§ **PROBLEM**:
Copy each of the entries below word for word, with every line unchanged.

§ **RECORDED DATA**:
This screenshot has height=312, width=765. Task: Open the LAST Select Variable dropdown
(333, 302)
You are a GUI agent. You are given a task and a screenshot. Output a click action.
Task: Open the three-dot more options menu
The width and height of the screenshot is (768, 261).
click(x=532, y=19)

§ **RESULT OF THE TASK**:
This screenshot has height=312, width=765. Task: Open the LAST Select Variable dropdown
(333, 302)
You are a GUI agent. You are given a task and a screenshot. Output a click action.
Task: Open the three-dot more options menu
The width and height of the screenshot is (768, 261).
click(x=532, y=19)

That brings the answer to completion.